* Exercise *
Using the data that follows, give the number of lines in which the word "Terms" occurs. Write only the number.

#### Extracted records

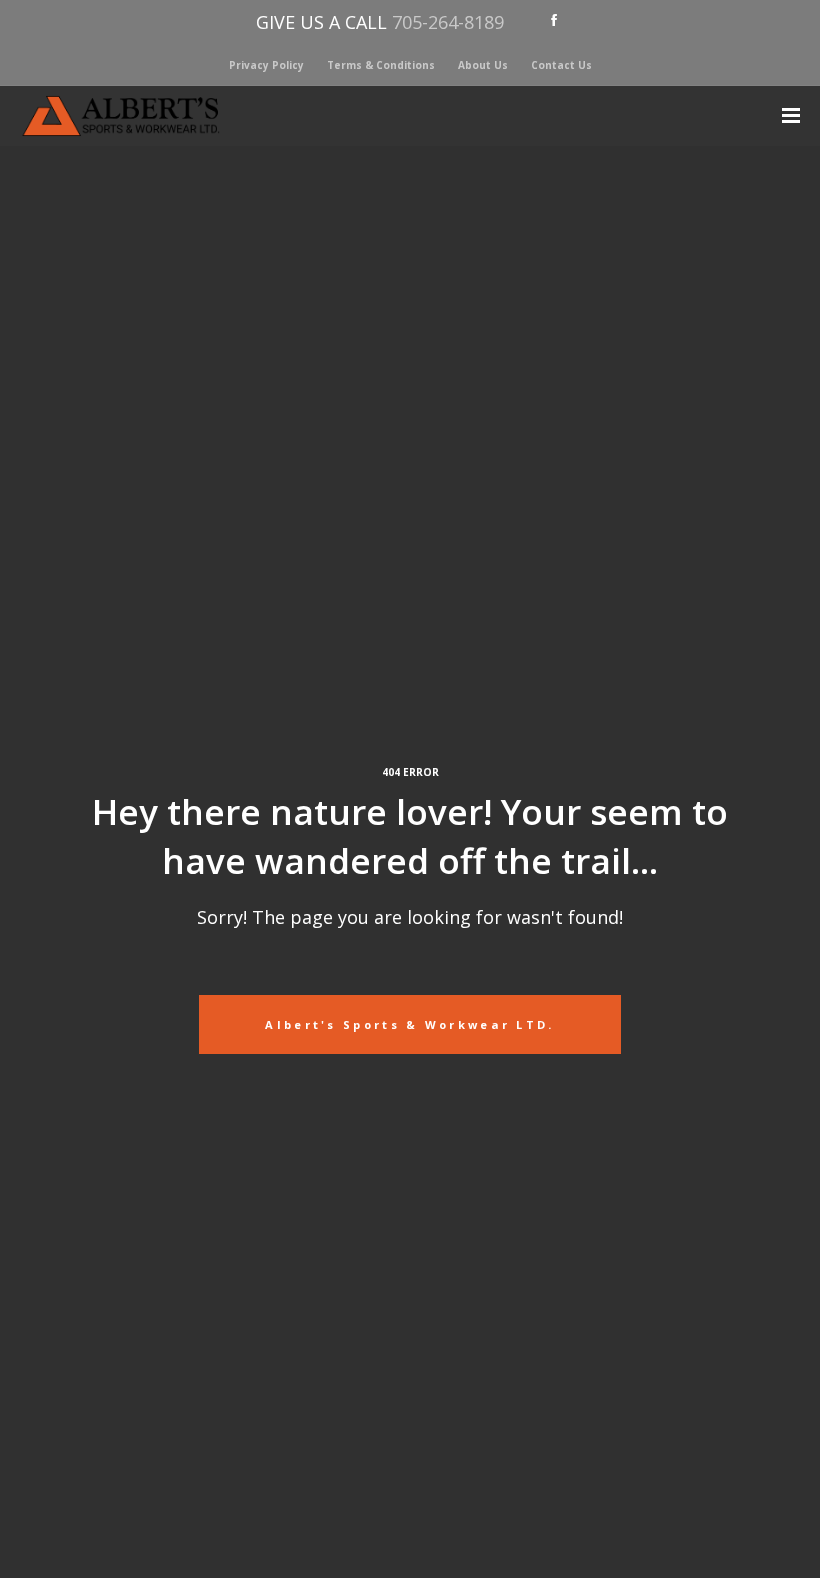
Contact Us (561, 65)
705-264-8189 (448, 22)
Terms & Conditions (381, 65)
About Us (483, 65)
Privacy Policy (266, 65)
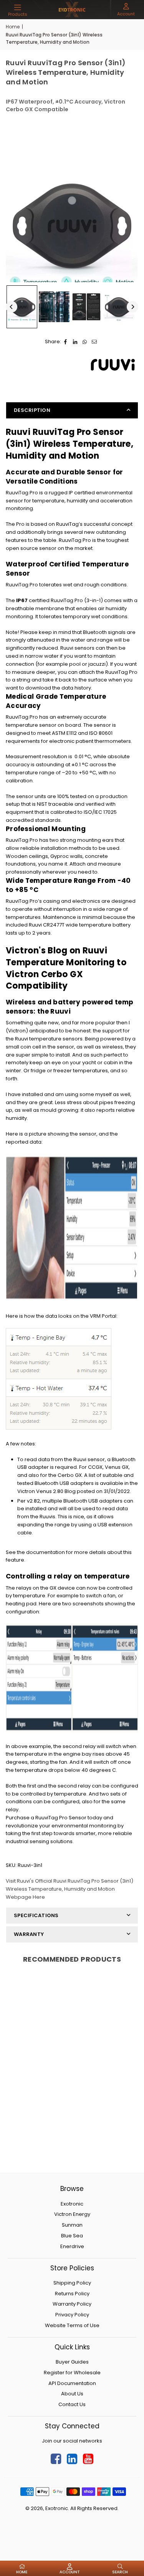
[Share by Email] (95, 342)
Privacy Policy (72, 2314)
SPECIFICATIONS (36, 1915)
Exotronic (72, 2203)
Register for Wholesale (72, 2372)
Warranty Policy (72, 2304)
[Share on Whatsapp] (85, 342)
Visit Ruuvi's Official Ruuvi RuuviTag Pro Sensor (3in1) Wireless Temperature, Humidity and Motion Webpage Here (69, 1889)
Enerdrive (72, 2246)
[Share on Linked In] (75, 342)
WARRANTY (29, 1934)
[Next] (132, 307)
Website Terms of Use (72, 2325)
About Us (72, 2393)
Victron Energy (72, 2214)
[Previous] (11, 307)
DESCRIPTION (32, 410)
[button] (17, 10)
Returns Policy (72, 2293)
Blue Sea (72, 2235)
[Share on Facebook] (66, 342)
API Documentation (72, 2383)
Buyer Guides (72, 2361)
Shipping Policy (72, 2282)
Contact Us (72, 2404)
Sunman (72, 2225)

########
#### Extracted records

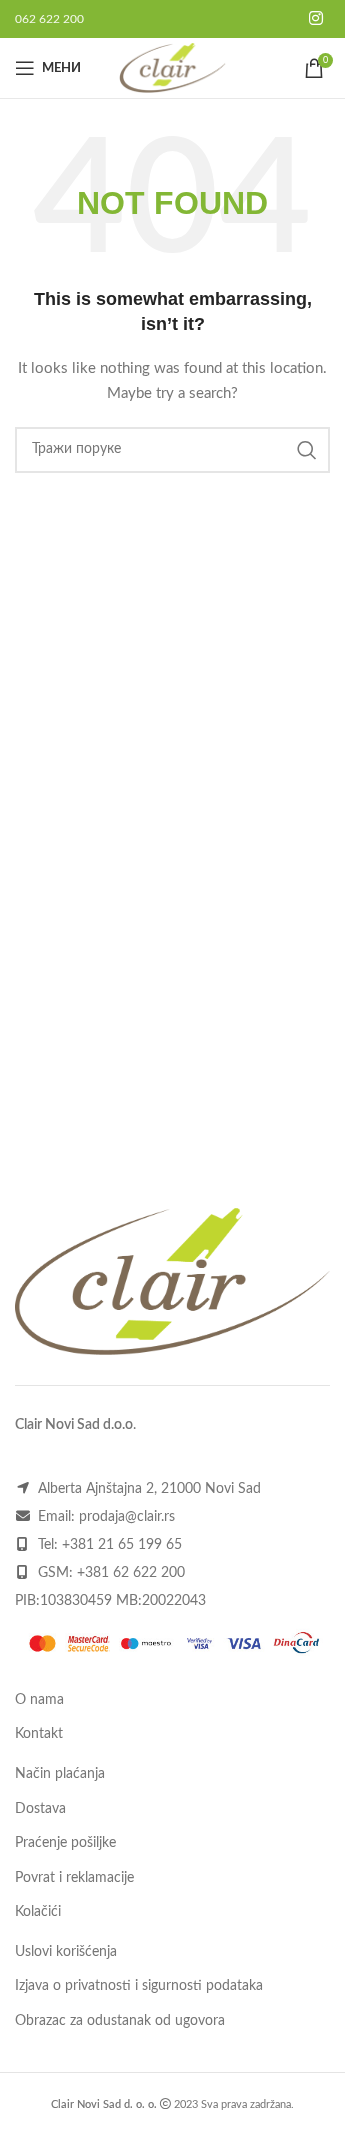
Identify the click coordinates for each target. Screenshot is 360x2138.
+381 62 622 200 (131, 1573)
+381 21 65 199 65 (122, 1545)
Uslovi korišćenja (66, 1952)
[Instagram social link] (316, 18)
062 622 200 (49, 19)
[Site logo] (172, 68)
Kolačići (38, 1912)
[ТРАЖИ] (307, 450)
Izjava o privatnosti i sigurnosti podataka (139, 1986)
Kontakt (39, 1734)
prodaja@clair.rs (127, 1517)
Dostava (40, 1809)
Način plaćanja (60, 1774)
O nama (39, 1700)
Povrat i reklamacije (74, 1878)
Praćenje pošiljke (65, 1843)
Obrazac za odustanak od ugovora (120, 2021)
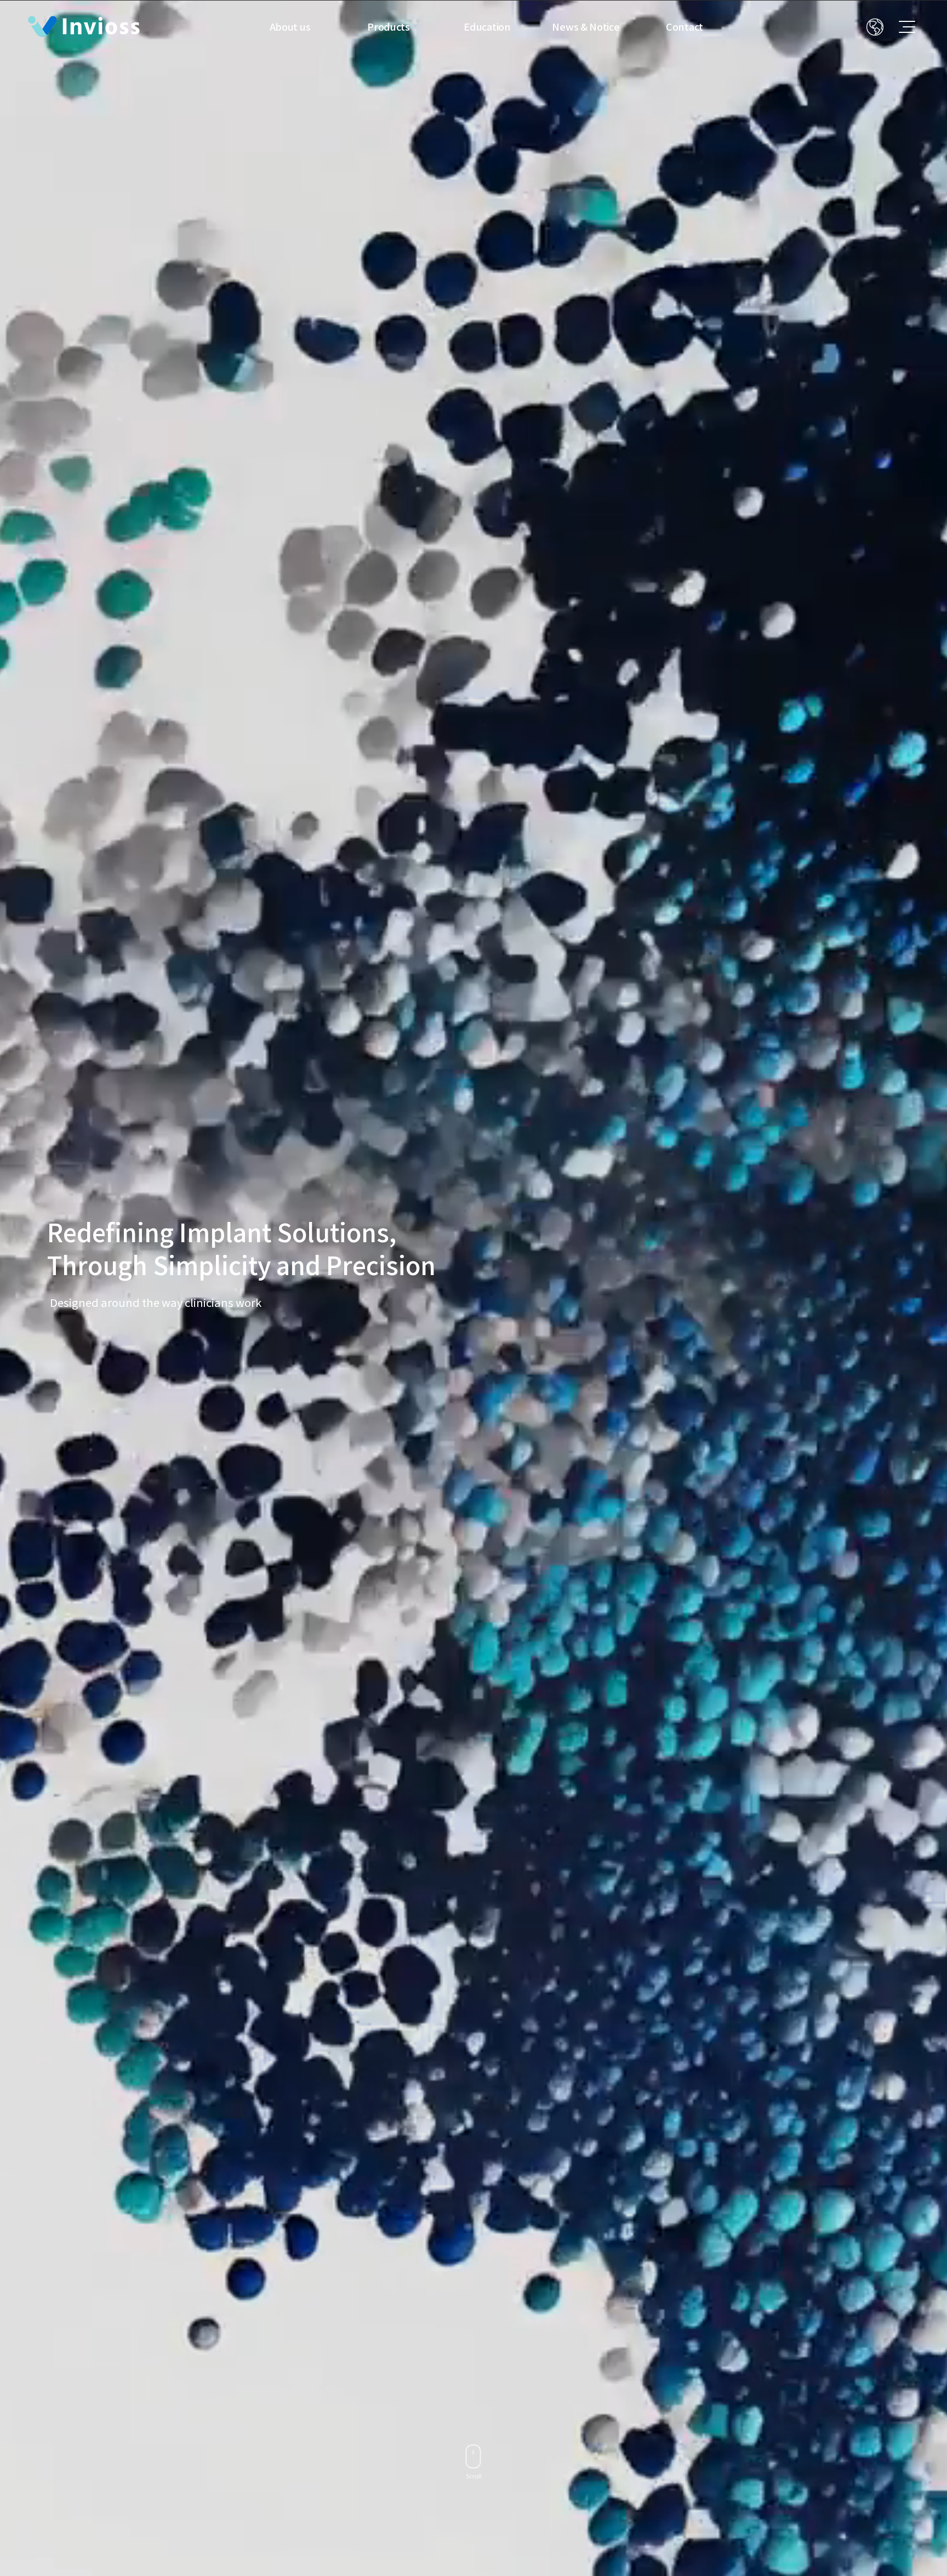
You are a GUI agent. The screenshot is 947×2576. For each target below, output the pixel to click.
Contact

########

* Reply to the task *
2